In un primo momento vien quasi da pensare che sant’Antonio si sia sbagliato. Sono i poveri – diremmo noi – a dover essere paragonati all’edera, poiché sono loro ad aver bisogno dei ricchi, ai quali chiedere aiuto arrampicandosi ai rami delle loro ricchezze. E invece no. Il nostro Santo ha in mente una ricchezza diversa da quella materiale e terrena e capovolge la situazione: l’albero solido è il povero, mentre l’edera che ha bisogno di sostegno è il ricco. Un paradosso!

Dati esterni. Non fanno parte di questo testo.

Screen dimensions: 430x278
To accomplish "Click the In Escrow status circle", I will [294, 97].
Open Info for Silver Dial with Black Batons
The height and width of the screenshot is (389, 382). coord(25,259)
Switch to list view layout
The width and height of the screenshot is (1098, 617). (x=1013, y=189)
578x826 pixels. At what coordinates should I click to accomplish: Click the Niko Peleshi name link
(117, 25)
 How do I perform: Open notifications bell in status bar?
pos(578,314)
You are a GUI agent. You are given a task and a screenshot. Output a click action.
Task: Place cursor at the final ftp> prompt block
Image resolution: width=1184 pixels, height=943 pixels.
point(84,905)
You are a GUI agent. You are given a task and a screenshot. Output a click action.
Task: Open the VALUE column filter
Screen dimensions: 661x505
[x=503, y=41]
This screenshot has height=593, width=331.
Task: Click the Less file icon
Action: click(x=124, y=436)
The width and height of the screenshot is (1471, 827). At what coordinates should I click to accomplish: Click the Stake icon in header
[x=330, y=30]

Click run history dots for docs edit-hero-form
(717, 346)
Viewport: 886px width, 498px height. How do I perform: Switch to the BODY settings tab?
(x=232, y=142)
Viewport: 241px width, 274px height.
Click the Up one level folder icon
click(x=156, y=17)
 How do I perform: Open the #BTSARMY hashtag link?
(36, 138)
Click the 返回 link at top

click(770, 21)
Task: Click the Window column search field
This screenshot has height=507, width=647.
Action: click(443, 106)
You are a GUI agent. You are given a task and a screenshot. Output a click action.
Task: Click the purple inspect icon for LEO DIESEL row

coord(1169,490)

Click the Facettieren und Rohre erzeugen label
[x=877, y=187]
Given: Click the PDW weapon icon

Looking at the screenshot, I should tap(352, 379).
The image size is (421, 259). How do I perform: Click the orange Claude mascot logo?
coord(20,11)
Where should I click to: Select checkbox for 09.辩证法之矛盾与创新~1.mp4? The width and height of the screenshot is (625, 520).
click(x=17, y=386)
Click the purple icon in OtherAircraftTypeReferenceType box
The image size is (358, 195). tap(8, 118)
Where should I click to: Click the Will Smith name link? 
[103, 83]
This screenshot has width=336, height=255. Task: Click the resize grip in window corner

Antonio richiama per ben tre volte l’immagine della salita: spingersi in alto; elevarsi al cielo; essere sollevati. L’obiettivo verso cui tendere ha a che fare, dunque, con la ricerca di una ricchezza che faccia salire al cielo, una ricchezza «celeste». È veramente un’inversione nel gioco delle parti! Tutti noi, infatti, vorremmo forse vivere nella ricchezza, trovarci cioè dalla parte di chi è garantito dalla sicurezza che i beni materiali sembrerebbero poter offrire. Sant’Antonio invece, per esperienza personale, sa bene che le ricchezze terrene, soprattutto se accumulate in gran quantità, molto facilmente sono frutto di ingiustizia, sfruttamento, disonestà. E sa altrettanto bene che le persone ricche cadono di frequente nella trappola dell’avarizia ingorda. Per loro la solidarietà e la condivisione diventano atteggiamenti sempre più difficili e incomprensibili. Più si è ricchi, più si alimenta una sete insaziabile di accumulare. E più si accumula, più le persone bisognose spariscono dal raggio di attenzione. Si diviene insensibili e indifferenti. E non di rado scattano i meccanismi dell’inganno e delle manipolazioni. Fino all’usura. Sì, anche l’usura Antonio conosceva bene. E quante energie ha dispiegato per combatterla con forza, per arginarne gli effetti nefasti!
Non che la ricchezza, di per sé, sia immediatamente un male. Ma se ci mettiamo nei panni del nostro Santo subito comprendiamo come in lui la ricchezza risuonasse come qualcosa di pericoloso, da cui difendersi e verso la quale essere sospettosi. Il ricco è soprattutto a rischio di perdere la gioia più grande: quella di vivere relazioni buone con gli altri, di mantenere sveglia l’attitudine ad aprirsi e a sentirsi responsabile di tutti, in particolare di chi è nel bisogno. È ricco di una ricchezza celeste chi sa donare, chi sa soccorrere, chi rimane attento e sensibile all’incontro. Da qui nasce la felice inversione delle parti. È il ricco che ha bisogno del povero, perché se il ricco condivide le proprie ricchezze con lui può gustare la bellezza di vivere nell’amore, vera «celeste» ricchezza. Facile da dire, ma quanto è difficile custodire in noi questa persuasione, crederci sul serio! Il nostro istinto ci inclinerebbe a chiuderci, magari a prezzo di condurre una vita amara e triste. Ci vuole determinazione per uscire dal guscio delle nostre avarizie. E forse ci vorranno sempre le parole di sant’Antonio e di tante altre persone sante che, come lui, non smetteranno mai di indicarci la via della ricchezza celeste.